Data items

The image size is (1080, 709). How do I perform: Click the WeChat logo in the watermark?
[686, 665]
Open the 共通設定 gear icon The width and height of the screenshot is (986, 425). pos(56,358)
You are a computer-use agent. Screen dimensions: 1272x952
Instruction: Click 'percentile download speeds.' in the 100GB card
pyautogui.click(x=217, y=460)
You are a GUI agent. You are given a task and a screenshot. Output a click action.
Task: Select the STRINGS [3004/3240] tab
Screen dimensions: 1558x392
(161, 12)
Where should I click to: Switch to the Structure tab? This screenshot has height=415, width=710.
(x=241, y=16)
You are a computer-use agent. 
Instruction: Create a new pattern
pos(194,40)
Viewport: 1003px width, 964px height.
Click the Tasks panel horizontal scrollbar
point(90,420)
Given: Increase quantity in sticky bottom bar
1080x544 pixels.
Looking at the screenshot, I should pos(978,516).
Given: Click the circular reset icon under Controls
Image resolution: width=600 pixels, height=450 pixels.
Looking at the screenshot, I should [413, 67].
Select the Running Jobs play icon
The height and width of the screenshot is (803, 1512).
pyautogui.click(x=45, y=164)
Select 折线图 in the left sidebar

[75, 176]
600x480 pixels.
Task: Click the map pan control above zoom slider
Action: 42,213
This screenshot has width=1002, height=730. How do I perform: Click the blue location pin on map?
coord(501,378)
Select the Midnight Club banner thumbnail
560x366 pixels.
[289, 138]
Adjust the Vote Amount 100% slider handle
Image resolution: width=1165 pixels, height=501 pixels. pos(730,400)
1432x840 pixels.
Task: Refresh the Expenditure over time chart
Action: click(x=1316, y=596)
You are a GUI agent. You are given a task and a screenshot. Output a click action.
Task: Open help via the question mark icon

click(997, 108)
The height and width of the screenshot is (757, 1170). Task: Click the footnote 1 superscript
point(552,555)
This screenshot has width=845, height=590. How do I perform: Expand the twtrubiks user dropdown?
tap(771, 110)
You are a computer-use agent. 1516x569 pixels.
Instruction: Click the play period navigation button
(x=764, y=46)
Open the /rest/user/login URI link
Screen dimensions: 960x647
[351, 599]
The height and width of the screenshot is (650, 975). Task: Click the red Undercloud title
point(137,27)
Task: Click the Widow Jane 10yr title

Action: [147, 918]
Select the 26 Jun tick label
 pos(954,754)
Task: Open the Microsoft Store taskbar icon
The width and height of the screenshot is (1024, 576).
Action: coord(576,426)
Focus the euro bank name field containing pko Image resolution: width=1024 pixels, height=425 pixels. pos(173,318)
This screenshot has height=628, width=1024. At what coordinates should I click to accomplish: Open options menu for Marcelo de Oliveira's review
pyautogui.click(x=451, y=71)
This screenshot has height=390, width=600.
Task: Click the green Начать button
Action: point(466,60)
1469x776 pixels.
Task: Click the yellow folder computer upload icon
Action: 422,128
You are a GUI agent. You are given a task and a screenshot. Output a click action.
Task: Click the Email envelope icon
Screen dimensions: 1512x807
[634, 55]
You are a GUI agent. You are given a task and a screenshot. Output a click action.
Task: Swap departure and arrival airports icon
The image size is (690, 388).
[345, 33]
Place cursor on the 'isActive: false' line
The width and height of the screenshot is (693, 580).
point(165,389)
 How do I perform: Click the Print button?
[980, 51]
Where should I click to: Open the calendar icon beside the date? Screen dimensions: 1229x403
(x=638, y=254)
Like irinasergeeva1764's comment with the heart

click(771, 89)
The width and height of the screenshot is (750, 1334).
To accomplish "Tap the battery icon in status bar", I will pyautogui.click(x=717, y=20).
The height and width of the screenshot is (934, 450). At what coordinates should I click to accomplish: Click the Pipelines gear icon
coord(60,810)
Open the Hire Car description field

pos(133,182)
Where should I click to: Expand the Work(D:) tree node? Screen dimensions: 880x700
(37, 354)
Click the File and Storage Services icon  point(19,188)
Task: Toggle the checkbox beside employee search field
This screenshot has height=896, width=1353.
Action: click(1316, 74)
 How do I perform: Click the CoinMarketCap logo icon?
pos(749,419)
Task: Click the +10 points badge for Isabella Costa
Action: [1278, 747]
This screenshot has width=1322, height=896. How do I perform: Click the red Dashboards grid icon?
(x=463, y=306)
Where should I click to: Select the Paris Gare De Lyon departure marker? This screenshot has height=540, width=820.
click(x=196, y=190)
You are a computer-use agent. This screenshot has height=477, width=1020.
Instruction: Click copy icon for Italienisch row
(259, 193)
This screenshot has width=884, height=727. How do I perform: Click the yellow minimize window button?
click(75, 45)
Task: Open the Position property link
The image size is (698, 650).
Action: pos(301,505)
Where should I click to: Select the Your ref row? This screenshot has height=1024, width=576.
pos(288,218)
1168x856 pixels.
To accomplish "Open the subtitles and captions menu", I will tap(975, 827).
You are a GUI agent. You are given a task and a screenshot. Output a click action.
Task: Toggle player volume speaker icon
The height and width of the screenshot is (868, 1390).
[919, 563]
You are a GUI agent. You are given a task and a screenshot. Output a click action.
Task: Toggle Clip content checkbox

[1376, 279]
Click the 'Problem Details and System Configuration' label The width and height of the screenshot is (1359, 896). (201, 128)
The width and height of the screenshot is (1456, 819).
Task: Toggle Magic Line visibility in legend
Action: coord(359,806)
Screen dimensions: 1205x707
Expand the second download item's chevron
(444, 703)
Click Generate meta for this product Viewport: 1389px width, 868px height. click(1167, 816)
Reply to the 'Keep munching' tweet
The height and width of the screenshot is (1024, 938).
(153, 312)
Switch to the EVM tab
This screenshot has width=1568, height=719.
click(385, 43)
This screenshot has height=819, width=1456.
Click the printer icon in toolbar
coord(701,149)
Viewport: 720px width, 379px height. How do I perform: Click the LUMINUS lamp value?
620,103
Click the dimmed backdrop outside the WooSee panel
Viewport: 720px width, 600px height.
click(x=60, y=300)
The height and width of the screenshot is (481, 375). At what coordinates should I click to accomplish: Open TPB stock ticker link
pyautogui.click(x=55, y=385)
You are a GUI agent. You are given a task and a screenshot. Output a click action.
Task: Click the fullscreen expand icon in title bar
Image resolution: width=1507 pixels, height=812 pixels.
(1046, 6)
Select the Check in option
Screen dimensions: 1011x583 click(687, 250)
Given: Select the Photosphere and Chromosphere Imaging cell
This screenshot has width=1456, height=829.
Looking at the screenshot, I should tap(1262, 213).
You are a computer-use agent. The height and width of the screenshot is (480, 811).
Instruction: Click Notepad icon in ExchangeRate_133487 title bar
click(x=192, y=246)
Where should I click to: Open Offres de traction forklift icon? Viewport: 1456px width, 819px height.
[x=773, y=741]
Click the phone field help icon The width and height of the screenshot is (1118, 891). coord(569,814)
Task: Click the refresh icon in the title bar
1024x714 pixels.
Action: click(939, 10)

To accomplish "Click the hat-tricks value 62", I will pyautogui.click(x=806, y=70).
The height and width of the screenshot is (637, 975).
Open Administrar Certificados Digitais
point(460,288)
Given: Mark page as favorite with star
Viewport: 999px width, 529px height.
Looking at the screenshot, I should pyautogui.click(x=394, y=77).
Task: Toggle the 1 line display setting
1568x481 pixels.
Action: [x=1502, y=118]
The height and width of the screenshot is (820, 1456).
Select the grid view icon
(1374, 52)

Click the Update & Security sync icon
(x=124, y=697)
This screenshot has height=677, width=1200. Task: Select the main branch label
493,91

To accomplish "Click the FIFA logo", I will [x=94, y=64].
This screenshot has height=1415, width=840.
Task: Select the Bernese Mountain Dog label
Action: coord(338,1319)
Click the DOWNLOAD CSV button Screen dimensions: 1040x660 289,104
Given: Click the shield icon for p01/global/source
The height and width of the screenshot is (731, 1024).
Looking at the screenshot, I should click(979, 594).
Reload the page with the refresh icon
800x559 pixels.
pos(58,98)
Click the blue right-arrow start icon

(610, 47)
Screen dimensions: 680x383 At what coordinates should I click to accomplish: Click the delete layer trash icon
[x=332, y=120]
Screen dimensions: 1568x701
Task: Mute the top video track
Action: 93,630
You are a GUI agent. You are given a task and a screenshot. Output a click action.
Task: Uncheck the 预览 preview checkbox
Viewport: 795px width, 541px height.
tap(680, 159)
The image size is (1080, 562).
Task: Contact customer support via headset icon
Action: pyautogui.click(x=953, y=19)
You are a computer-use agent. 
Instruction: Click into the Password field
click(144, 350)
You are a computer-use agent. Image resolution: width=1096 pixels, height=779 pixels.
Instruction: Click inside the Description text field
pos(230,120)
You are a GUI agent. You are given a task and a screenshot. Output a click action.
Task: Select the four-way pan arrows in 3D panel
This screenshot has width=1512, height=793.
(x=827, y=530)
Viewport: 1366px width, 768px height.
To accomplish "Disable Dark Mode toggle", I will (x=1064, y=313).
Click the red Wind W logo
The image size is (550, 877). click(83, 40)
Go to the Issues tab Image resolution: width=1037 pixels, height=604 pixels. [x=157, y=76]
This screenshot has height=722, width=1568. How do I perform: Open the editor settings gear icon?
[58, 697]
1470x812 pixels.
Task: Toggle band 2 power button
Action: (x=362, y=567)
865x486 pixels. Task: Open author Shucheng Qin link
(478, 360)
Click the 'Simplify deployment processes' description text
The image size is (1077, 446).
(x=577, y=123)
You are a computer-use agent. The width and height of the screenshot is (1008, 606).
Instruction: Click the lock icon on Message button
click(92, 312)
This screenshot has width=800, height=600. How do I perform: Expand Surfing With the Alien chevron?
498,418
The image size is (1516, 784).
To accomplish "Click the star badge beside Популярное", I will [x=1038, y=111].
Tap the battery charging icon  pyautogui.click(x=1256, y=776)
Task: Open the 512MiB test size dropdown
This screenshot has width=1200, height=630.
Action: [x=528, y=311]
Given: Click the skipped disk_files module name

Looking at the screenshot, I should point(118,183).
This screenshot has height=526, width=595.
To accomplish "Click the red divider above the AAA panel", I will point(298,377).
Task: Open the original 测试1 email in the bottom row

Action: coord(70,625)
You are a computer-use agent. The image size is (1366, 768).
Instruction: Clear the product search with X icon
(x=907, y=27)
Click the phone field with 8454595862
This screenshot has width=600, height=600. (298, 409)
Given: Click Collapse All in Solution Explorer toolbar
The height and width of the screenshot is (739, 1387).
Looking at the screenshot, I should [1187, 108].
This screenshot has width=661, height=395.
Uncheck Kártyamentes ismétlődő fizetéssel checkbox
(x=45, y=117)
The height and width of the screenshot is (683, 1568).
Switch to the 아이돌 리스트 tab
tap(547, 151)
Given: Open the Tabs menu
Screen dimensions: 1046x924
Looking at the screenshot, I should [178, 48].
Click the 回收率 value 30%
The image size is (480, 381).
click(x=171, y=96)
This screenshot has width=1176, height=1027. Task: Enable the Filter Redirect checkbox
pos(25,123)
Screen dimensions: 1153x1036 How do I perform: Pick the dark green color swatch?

▸ EXERCISE:
Please copy the items above word for word, from their first line through the line containing "pyautogui.click(x=217, y=460)", with both of those lines included.

▸ IN RESPONSE:
The image size is (1080, 709). How do I perform: Click the WeChat logo in the watermark?
[686, 665]
Open the 共通設定 gear icon The width and height of the screenshot is (986, 425). pos(56,358)
You are a computer-use agent. Screen dimensions: 1272x952
Instruction: Click 'percentile download speeds.' in the 100GB card
pyautogui.click(x=217, y=460)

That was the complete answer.